# Methimazole question



## kdsjen (Apr 25, 2011)

OK, murphy's law seems to be raring it's ugly head!
I was on these boards just last week saying that I was having zero side effects from the methimazole I started taking in July...
So of course ever since I've had a sore throat, only in the mornings but getting worse every morning. Since it feels like I'm fighting a cold, I chalked it up to that. (I have three young kids so a cold is a very likely cause!) Well tonight I have a fever. It just seems odd for me. I will call my endo in the morning.
But I am wondering if anyone has had an adverse reaction to the Methimazole and what it was. I know sore throats are potential cause for alarm, but can you describe the sore throat? Were there any other red flags differentiating agranulocytosis from just a bug?
Thanks so much!


----------



## Octavia (Aug 1, 2011)

I know next to nothing about methimazole, but I just wanted to say that in the midwest, strep throat is going around. Just something to keep in the back of your mind as a possibility...


----------



## Andros (Aug 26, 2009)

kdsjen said:


> OK, murphy's law seems to be raring it's ugly head!
> I was on these boards just last week saying that I was having zero side effects from the methimazole I started taking in July...
> So of course ever since I've had a sore throat, only in the mornings but getting worse every morning. Since it feels like I'm fighting a cold, I chalked it up to that. (I have three young kids so a cold is a very likely cause!) Well tonight I have a fever. It just seems odd for me. I will call my endo in the morning.
> But I am wondering if anyone has had an adverse reaction to the Methimazole and what it was. I know sore throats are potential cause for alarm, but can you describe the sore throat? Were there any other red flags differentiating agranulocytosis from just a bug?
> Thanks so much!


If you have a sore throat and you are on Methimazole; you do need to call your doctor.

General
Patients who receive Methimazole should be under close surveillance and should be cautioned to report immediately any evidence of illness, particularly sore throat, skin eruptions, fever, headache, or general malaise. In such cases, white-blood-cell and differential counts should be made to determine whether agranulocytosis has developed. Particular care should be exercised with patients who are receiving additional drugs known to cause agranulocytosis.

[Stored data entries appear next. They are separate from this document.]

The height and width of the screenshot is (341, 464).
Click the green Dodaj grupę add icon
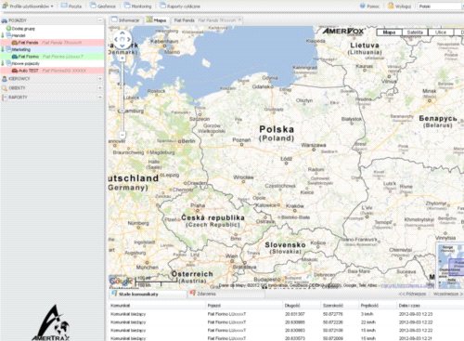pos(8,29)
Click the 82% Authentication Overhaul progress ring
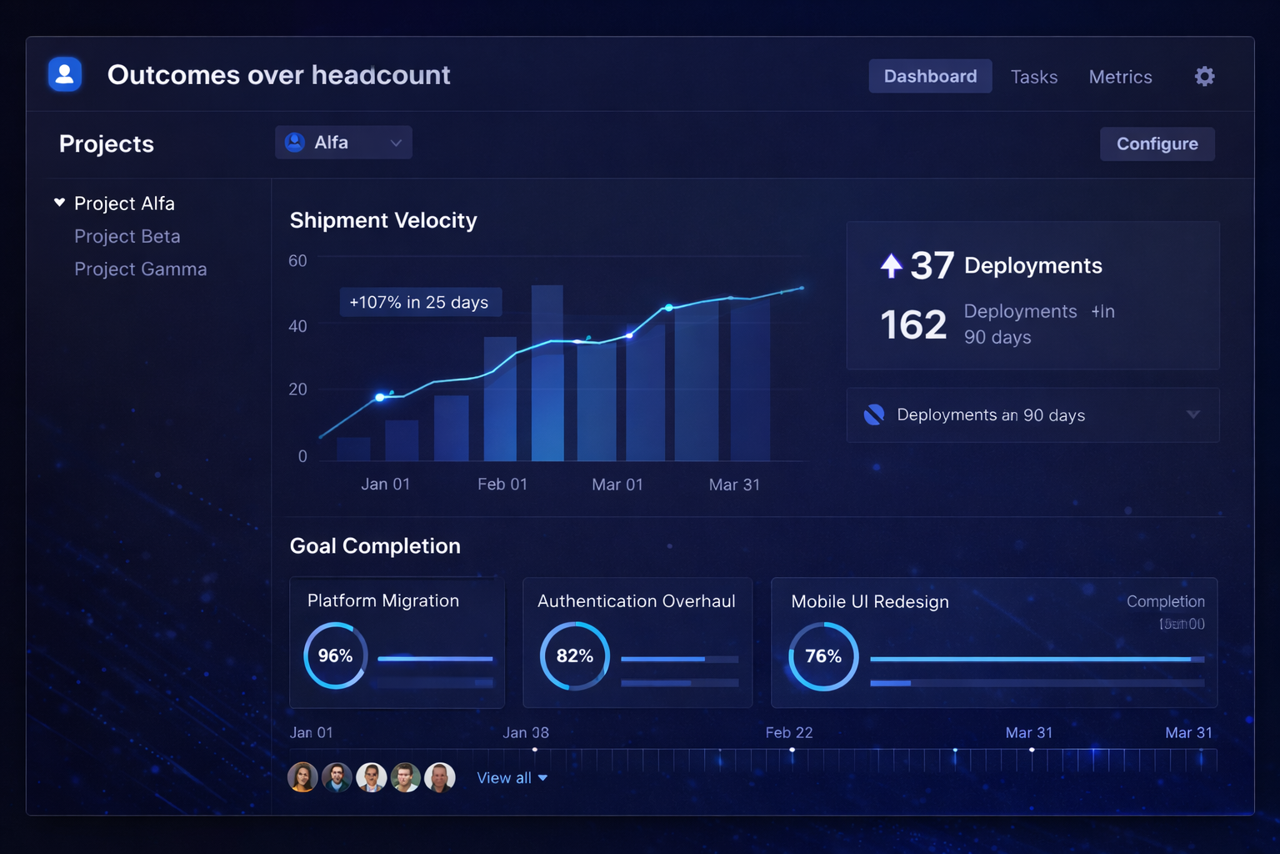The width and height of the screenshot is (1280, 854). coord(574,656)
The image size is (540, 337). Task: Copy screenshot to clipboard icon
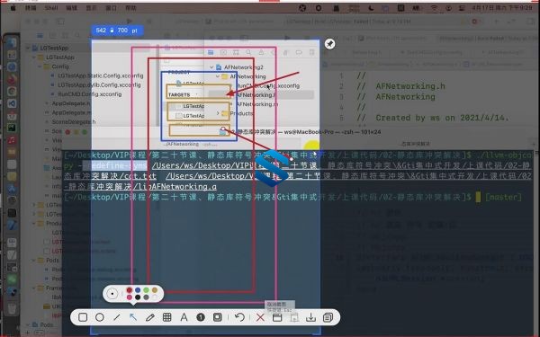point(328,317)
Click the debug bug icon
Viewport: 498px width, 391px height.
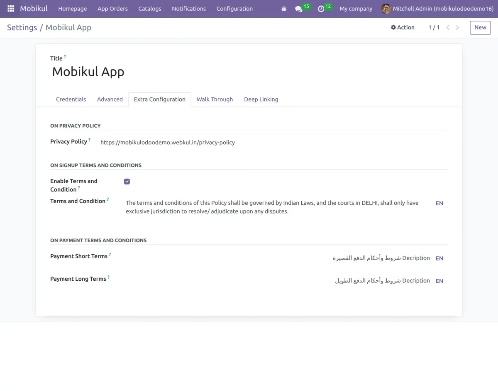tap(284, 9)
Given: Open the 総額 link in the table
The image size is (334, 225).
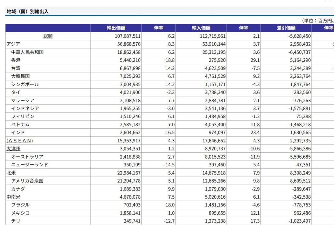Looking at the screenshot, I should pyautogui.click(x=48, y=36).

http://www.drugs.com/pro/methimazole.html

Please let us know how you are doing!


----------



## polly (Oct 29, 2010)

My Endo has always told me that side effects can happen at any time you are on Tapazole. One thing she stressed was if I ever had dark brown urine, not to hesitate to get in touch with her or go to the ER with my medication bottle.

So give your Endo a call about your throat. Hope all is okay for you.


----------



## kdsjen (Apr 25, 2011)

I called my endo and I have an appointment for a blood draw on Friday, but I'm definitely feeling more "head cold" today. I am assuming agranulocytosis symptoms and head cold symptoms would be pretty different?


----------



## Andros (Aug 26, 2009)

kdsjen said:


> I called my endo and I have an appointment for a blood draw on Friday, but I'm definitely feeling more "head cold" today. I am assuming agranulocytosis symptoms and head cold symptoms would be pretty different?

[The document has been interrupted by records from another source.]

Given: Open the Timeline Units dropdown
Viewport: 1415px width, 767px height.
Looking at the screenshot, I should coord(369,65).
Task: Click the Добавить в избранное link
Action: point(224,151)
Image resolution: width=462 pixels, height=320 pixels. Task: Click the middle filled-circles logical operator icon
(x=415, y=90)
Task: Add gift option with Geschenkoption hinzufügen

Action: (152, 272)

Hard to say because we each react so differently. I am so glad you have an appt. though. It is always possible to have more than one thing going on.

Keep us in the loop here.


----------



## kdsjen (Apr 25, 2011)

Thanks for your concern - and kindness!

I saw him today and he seemed to agree it's probably just the cold going around. I did have my monthly blood draw so I'll know more when those results come in. I swear I've been more tired than ever in my life, I can't wait to see if my labs provide any clues.


----------